Obama is mindful of her well-paid role on the inside. She describes her task as pulling opposing forces together, the kind of thing her husband talks about constantly.
"The truth is that having lived and experienced both sides of the situation, I know the community does not trust and understand the university and the university does not trust and understand the community. And until you can bridge those gaps and hear out both sides and understand why are they afraid, you can't really have a conversation," says Obama, who reports telling the university, "And until you can appreciate the assets of the community, and not just view it from a deficit, then you can't fully partner with it because you don't respect it."
One goal is to open a series of health clinics in the South Side's neediest neighborhoods -- home to the church basement where Barack so impressed Michelle.
The Juggling Act
Yet for all her drive, Michelle learned early that being married to Barack Obama often means that when he is gone chasing his dreams, she must cut back on her own -- in her work and especially in building a two-parent world for their two daughters, Malia, 9, and Sasha, 6.
"It's hard," Michelle Obama once said wryly, "and that's why Barack is such a grateful man."
Their struggles to manage their careers and home life have hardly been private, thanks to Barack Obama's two bestsellers. He writes guiltily about allowing his political career to crowd out his obligations as partner and parent. During one particularly bad stretch, he says, "my failure to clean up the kitchen suddenly seemed less endearing. . . . My wife's anger toward me seemed barely contained."
That was around the time he made the first serious mistake of his political career. He tried to grab a congressional seat from a successful incumbent, Rep. Bobby Rush (D). His ambition kept him largely absent from their Chicago family life and left the Obamas essentially broke. He lost the race by 31 percentage points.
"You only think about yourself," Michelle told him more than once. "I never thought I'd have to raise a family alone."

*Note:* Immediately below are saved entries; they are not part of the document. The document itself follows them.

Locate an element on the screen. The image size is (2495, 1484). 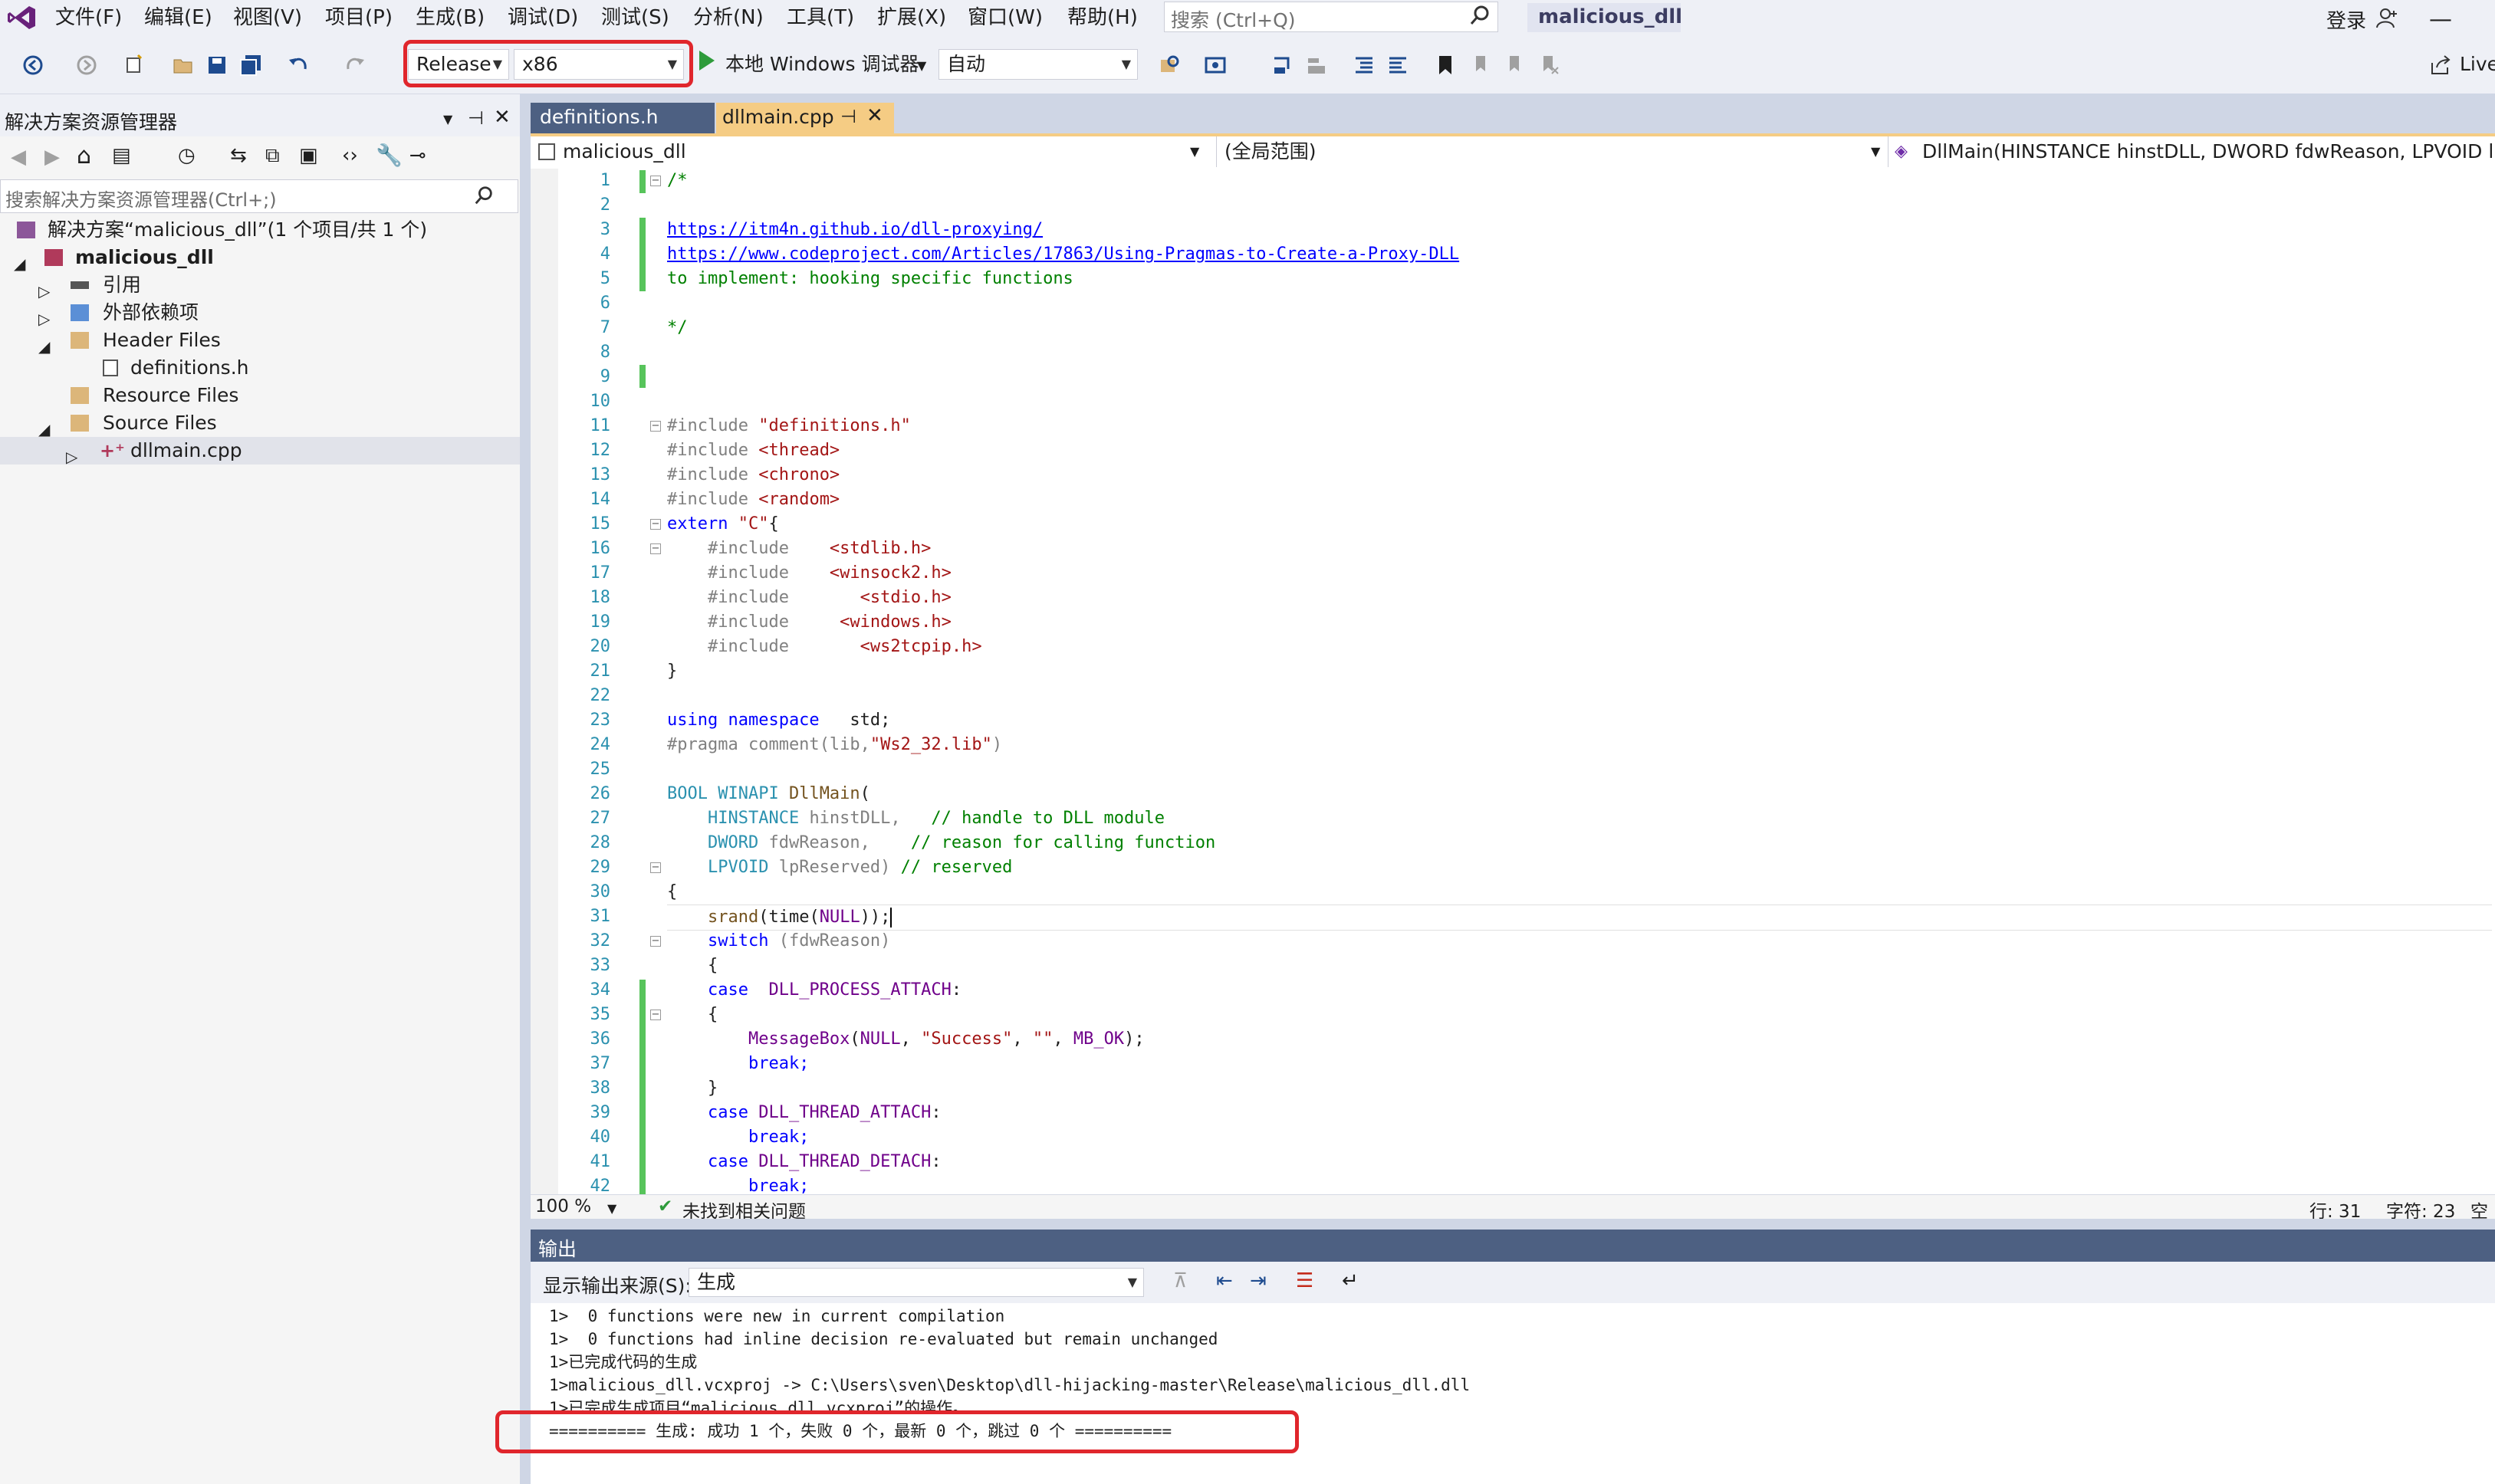
menu-build: 生成(B) is located at coordinates (450, 18).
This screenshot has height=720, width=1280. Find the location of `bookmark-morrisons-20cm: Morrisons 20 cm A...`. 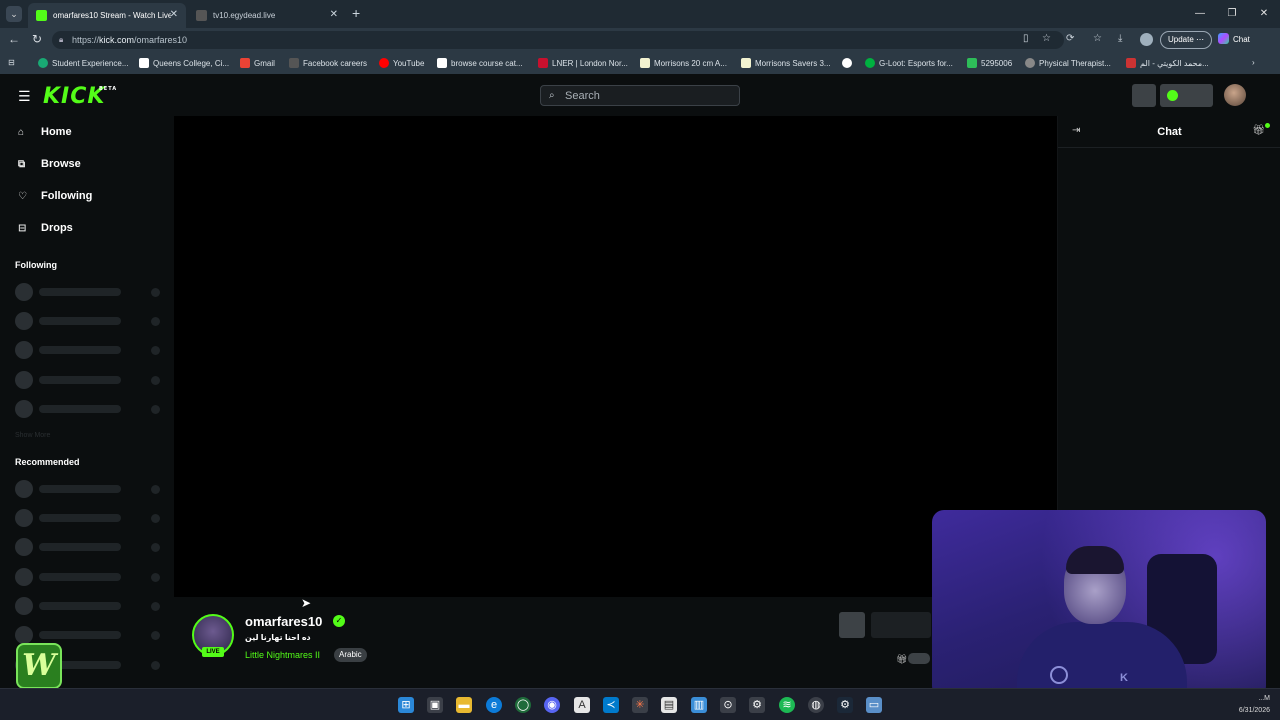

bookmark-morrisons-20cm: Morrisons 20 cm A... is located at coordinates (684, 63).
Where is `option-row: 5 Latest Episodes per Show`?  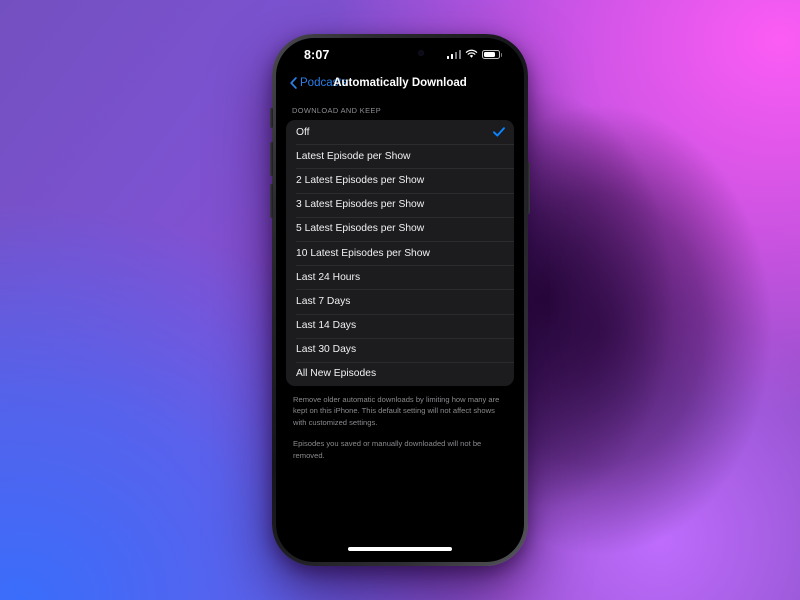
option-row: 5 Latest Episodes per Show is located at coordinates (400, 228).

After the defeat, Obama retooled his efforts on the home front and in politics. Then, four years later, he launched what seemed to his close friends a crazily quixotic race for the U.S. Senate. When he made his pitch to Michelle, he told her it would be "up or out."
"No one thought that was a good idea," recalls Jarrett, who hosted a lunch to talk it through. "We were resolved we were going to talk him out of this . . . Michelle being the most clear that it was a bad idea."